All patients with FSGS (both primary and secondary forms) should receive angiotensin-converting enzyme (ACE) inhibitors or aldosterone receptor blockers (ARBs) to reduce proteinuria and slow the progression to end-stage renal disease (ESRD). Hyperlipidemia, if present, should be treated with a cholesterol-lowering medication, such as a statin. Patients with edema may require diuretic therapy and should be encouraged to adopt a low-salt diet. Blood pressure should be aggressively controlled.
In cases of primary FSGS with subnephrotic proteinuria, the above conservative measures are often adequate. In cases with nephrotic syndrome, immunosuppression is warranted. Initial treatment is with high dose glucocorticoids for up to 6 months. About half of patients attain either full remission (<300 mg/ day of proteinuria) or partial remission (reduction in nephrotic rage proteinuria by > 50%) with glucocorticoids. For those patients who do not achieve remission, or who experience relapsing disease, cyclosporine or tacrolimus (both calcineurin inhibitors) can be used as second line agents as long as renal function is relatively intact.
In cases of secondary FSGS, treatment should focus on reversing the underlying cause, which may slow down or halt progression of the renal disease.
Overall, idiopathic FSGS has a signiﬁcantly higher rate of progression to ESRD than secondary forms. The clinical features that portend a poor prognosis include high levels of proteinuria (particularly if associated with nephrotic syndrome), impaired renal function, and failure to achieve remission (either complete or partial). The pathologic features that portend a poor prognosis include collapsing variant and high levels of interstitial ﬁbrosis. In contrast, the glomerular tip variant confers a more favorable prognosis, with a higher likelihood of attaining disease remission with steroids.
If appropriate treatment is not provided, a signiﬁcant portion of patients with primary FSGS will progress to ESRD. Only a small minority of patients experience complete spontaneous remission.
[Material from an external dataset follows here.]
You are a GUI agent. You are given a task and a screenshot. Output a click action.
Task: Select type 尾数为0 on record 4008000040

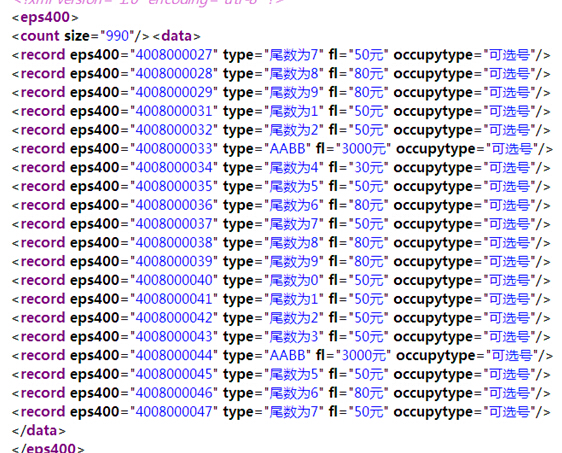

Patients who progress to end-stage renal disease and receive a renal transplant are at risk for recurrent FSGS in the allograft.
C1q nephropathy is a rare but distinct cause of nephrotic syndrome with a clinical presentation and histopathologic ﬁndings that are very similar to what is seen with FSGS. Like FSGS, C1q nephropathy is also more common among African Americans. The pathogenesis is unknown but is likely immune-mediated. The major feature that distinguishes C1q nephropathy from FSGS is the presence of mesangial immune complex deposits that stain positive for C1q on immunoﬂuorescence. Staining is often positive for IgG, IgM, and C3 as well. There is no established treatment for C1q nephropathy. Some clinicians advise steroids, although the literature has offered mixed results regarding its efﬁcacy.